In the end, however, India and China likely will have little say in who gets the firm because the Kazakh government has the right to block any deal PetroKazakhstan makes, as all PetroKazakhstan operations are joint ventures with the state. In other words, Astana will be choosing who gets the company -- and it will not be making the decision based purely on economics.
Kazakhstan is pursuing a multi-pronged foreign policy that plays all the powers interested in Central Asia off of one another. The goal is to minimize the influence any one of them has in the region, thereby safeguarding Astana's independence as much as possible. China, along with the United States and Russia, is one of the major concerns.

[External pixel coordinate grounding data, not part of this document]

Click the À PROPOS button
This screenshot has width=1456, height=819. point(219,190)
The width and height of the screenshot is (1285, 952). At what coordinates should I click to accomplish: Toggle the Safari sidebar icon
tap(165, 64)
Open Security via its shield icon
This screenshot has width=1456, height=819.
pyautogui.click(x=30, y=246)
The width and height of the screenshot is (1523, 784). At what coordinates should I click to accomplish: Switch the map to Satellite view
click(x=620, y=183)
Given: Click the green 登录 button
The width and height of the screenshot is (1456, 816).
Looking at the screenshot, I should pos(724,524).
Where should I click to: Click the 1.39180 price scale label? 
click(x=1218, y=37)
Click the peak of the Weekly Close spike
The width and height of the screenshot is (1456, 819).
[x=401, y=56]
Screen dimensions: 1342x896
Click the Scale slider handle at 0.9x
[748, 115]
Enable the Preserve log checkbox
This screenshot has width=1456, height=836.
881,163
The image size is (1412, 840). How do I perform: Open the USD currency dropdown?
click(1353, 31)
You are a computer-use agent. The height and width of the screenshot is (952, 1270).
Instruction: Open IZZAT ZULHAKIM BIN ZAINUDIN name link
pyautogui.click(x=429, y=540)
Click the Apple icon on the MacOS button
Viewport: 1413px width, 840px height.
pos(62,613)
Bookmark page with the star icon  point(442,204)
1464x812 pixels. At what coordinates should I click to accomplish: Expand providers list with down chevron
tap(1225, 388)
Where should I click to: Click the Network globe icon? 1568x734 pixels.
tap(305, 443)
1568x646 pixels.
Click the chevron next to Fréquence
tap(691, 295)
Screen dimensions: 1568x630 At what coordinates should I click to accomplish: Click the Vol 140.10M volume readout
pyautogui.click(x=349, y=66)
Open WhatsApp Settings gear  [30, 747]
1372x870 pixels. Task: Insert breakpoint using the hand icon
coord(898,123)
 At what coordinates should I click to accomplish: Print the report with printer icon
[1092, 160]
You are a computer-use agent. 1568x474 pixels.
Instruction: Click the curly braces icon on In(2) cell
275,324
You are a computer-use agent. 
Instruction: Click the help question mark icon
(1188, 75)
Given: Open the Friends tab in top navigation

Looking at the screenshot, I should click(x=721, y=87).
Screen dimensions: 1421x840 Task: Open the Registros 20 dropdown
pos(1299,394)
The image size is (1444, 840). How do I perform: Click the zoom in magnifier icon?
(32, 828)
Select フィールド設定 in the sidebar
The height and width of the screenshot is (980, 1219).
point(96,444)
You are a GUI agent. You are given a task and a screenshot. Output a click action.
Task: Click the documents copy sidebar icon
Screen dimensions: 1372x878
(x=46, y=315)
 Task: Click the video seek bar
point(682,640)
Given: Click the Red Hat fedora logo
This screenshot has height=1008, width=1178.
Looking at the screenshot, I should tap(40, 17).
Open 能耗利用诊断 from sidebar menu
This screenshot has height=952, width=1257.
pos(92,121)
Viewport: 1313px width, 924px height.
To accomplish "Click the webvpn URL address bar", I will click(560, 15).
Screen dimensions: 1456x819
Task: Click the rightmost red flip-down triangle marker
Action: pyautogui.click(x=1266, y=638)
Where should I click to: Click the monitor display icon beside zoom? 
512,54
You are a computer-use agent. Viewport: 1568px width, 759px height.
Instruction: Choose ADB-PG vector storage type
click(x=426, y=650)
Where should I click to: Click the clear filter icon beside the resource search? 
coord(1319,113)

Kazakhstan, which shares a border with China more than 1,000 miles long, looks warily upon its giant neighbor to the east. Beijing can offer Astana great economic opportunities, but with 1.3 billion people compared to Kazakhstan's 15 million, China could easily take over its neighbor. Astana is seeking closer economic and security ties with Beijing, both bilaterally and within the framework of the Shanghai Cooperation Organization -- but it is doing so carefully. China's rise was a primary motivation for the move of the Kazakh capital from Almaty, which is within easy reach of the Chinese border, to Astana, further to the north and west.
CNPC already has reserves in western Kazakhstan, and two pipelines of 1,250 miles and 1,865 miles each under construction that will connect them to China's Xinjiang province starting in 2008. PetroKazakhstan's assets also are located to the west of CNPC's operations, and the Canadian firm has a pipeline sending oil west to Kazakhstan's western oil infrastructure -- a flow that China would love to reverse. Astana's multi-vectored foreign policy, however, calls for it to limit China's influence in its oil sector.
Selling PetroKazakhstan to India, on the other hand, would not only limit Chinese influence in Kazakhstan, it also would introduce a new player to the Kazakh foreign policy equation -- and as far as Astana is concerned, the more foreign players there are fighting over it, the better off it will be. This is a compelling reason for the Kazakh government to favor an Indian bid.
Such a decision, however, would be met with dismay in Beijing, and the only thing worse than having King Kong as your next door neighbor is making him mad. Proximity means that Kazakhstan has to live with China whether it wants to or not, which means playing nice at times. The question now is whether Astana feels it already has made sufficient concessions to Beijing in eastern Kazakhstan that it can pacify an irritated China if it gives PetroKazakhstan to India.
The decision over PetroKazakhstan, then, will reveal how intent Astana is on maintaining its independence, and how close it is willing to get to Beijing.